**PROMPT**
Word for word, transcribe the lines below and drop the pictures.

*** Opening RAW DATA ***

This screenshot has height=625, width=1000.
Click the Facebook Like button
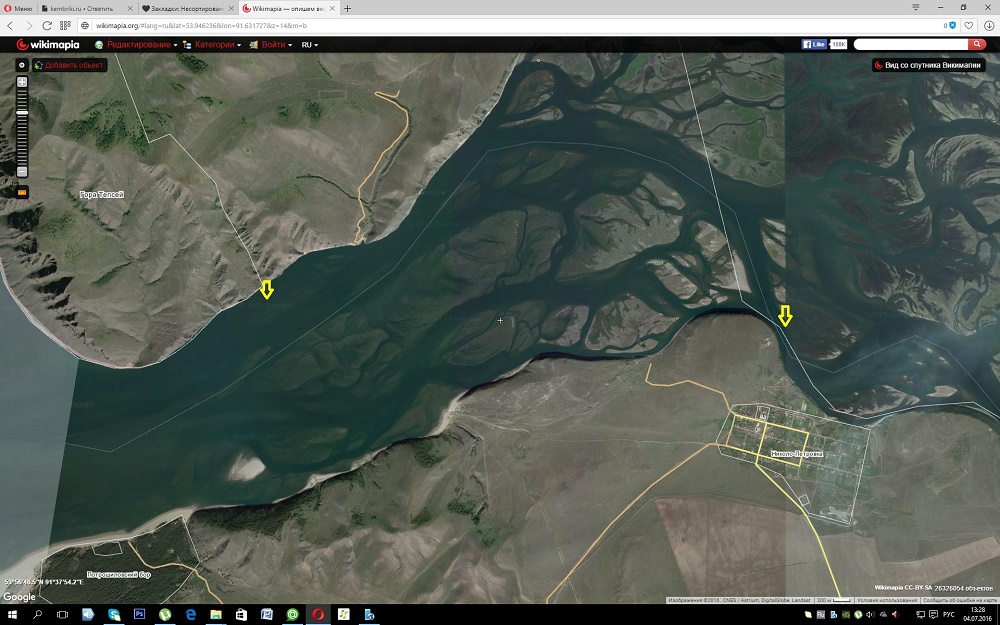(x=814, y=45)
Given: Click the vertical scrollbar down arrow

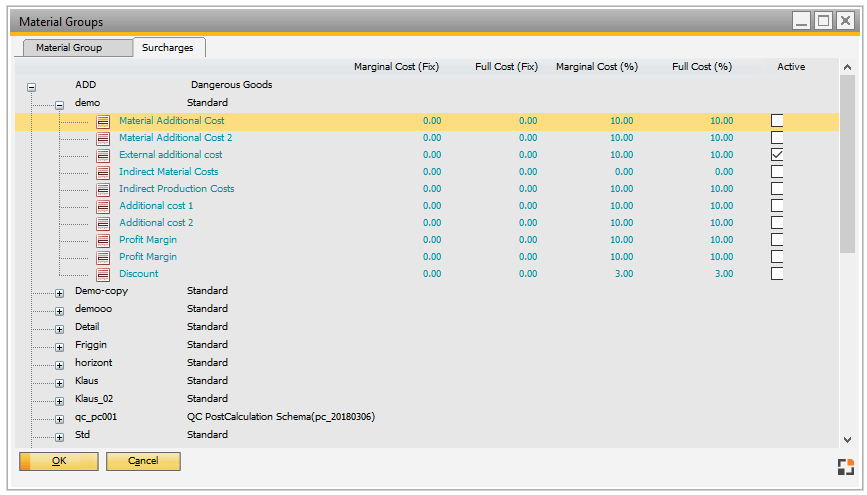Looking at the screenshot, I should pos(847,439).
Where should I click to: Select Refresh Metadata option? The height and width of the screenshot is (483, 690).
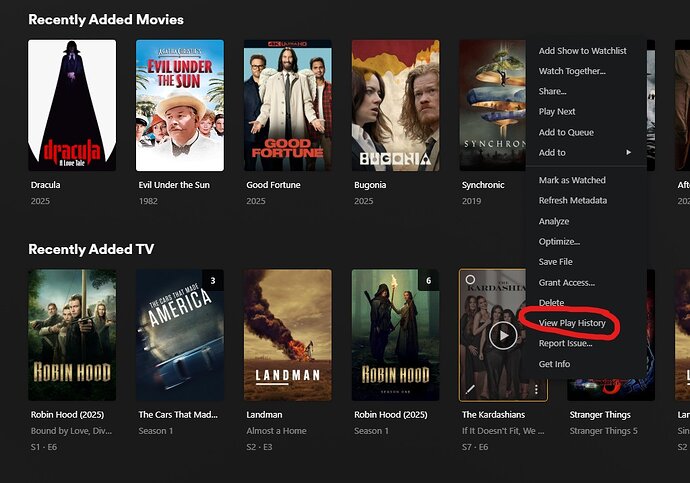(x=573, y=200)
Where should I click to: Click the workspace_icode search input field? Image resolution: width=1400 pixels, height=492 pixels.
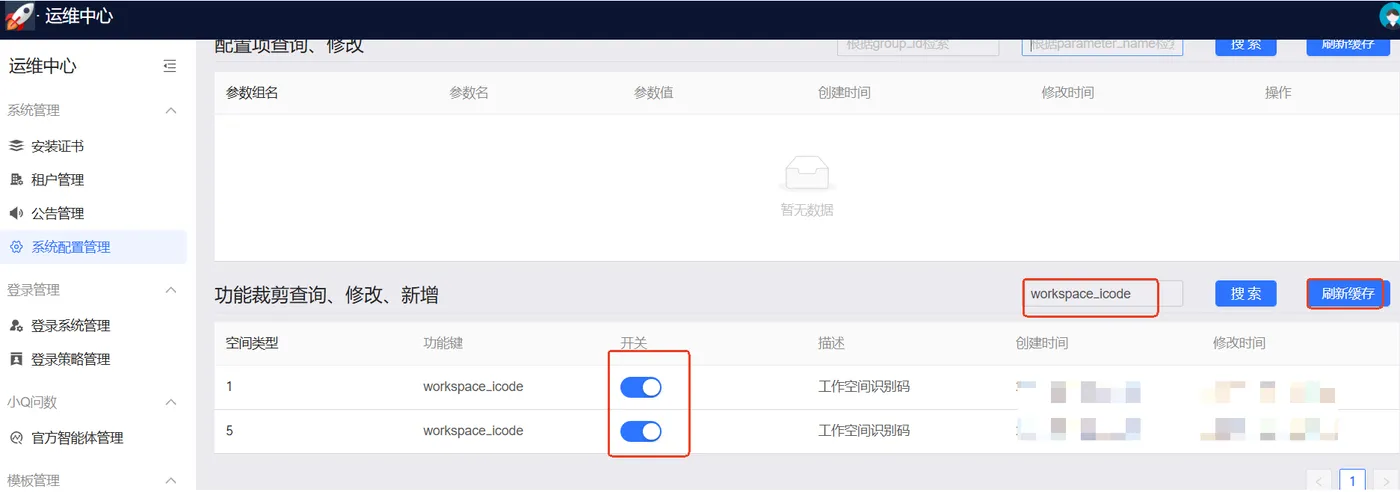(1102, 294)
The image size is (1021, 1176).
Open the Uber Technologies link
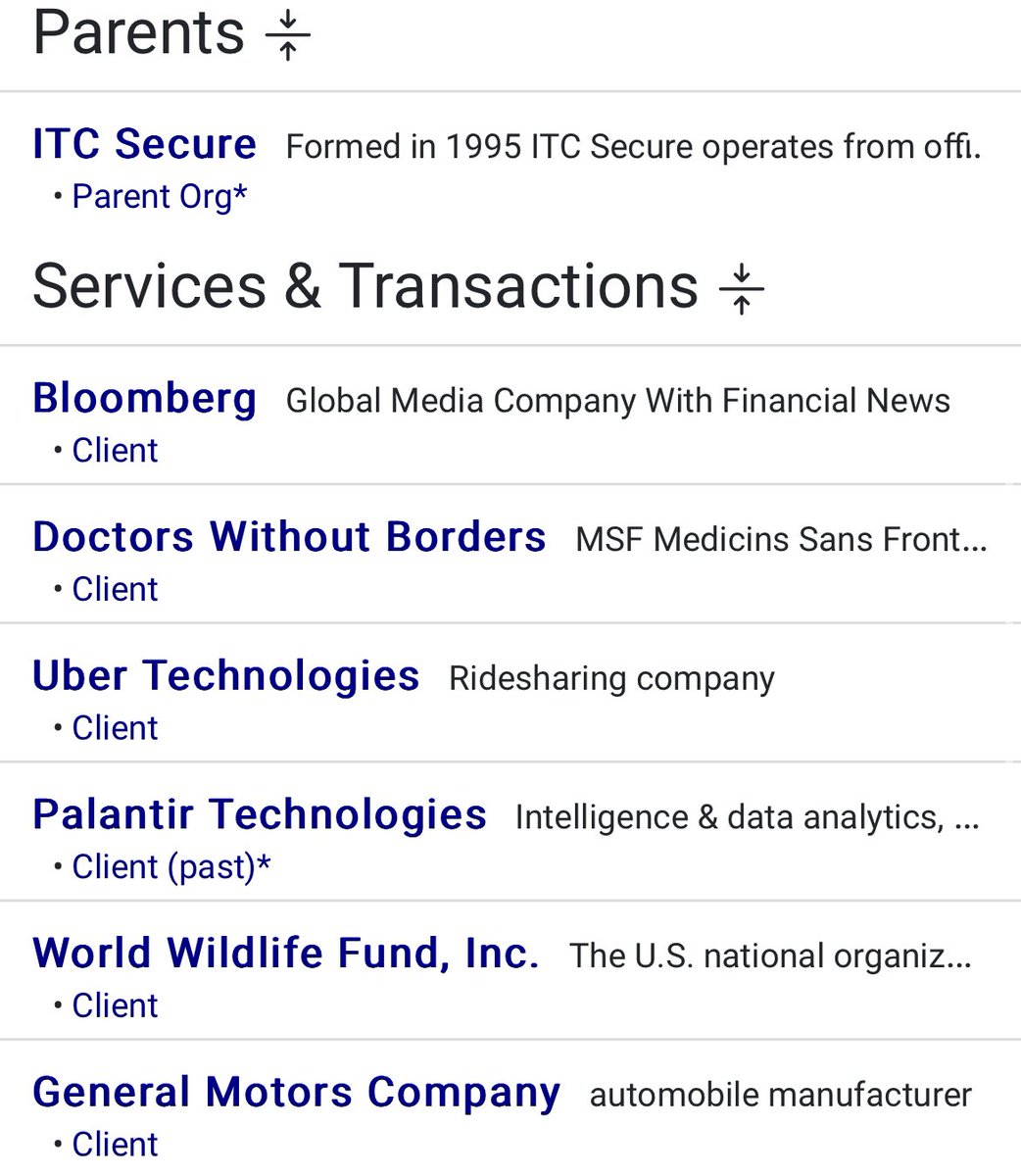(x=226, y=676)
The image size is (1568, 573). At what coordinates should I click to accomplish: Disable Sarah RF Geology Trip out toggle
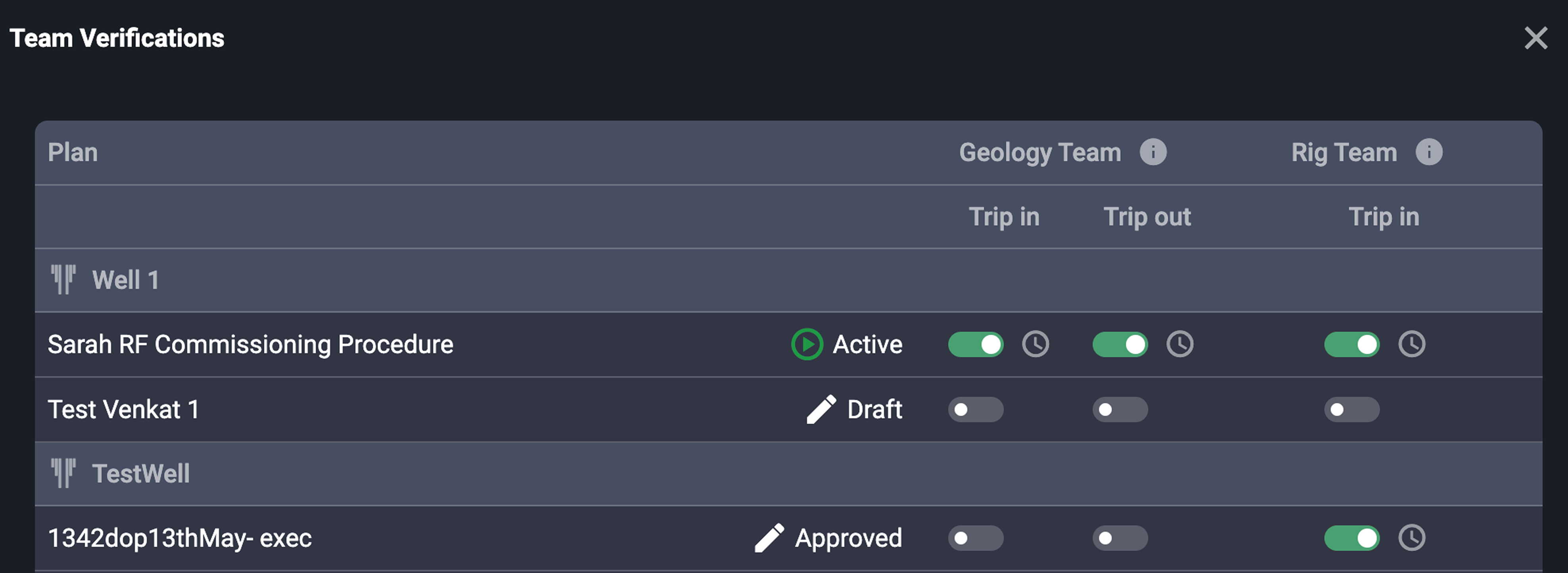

*** Closing RAW DATA ***

**SOLUTION TO THIS TASK**
This screenshot has height=625, width=1000.
Click the Facebook Like button
(x=814, y=45)
Given: Click the vertical scrollbar down arrow

Looking at the screenshot, I should pos(847,439).
Where should I click to: Select Refresh Metadata option? The height and width of the screenshot is (483, 690).
(x=573, y=200)
Where should I click to: Click the workspace_icode search input field? Image resolution: width=1400 pixels, height=492 pixels.
(1102, 294)
The image size is (1021, 1176).
Open the Uber Technologies link
(x=226, y=676)
The image size is (1568, 573). At what coordinates should I click to accomplish: Disable Sarah RF Geology Trip out toggle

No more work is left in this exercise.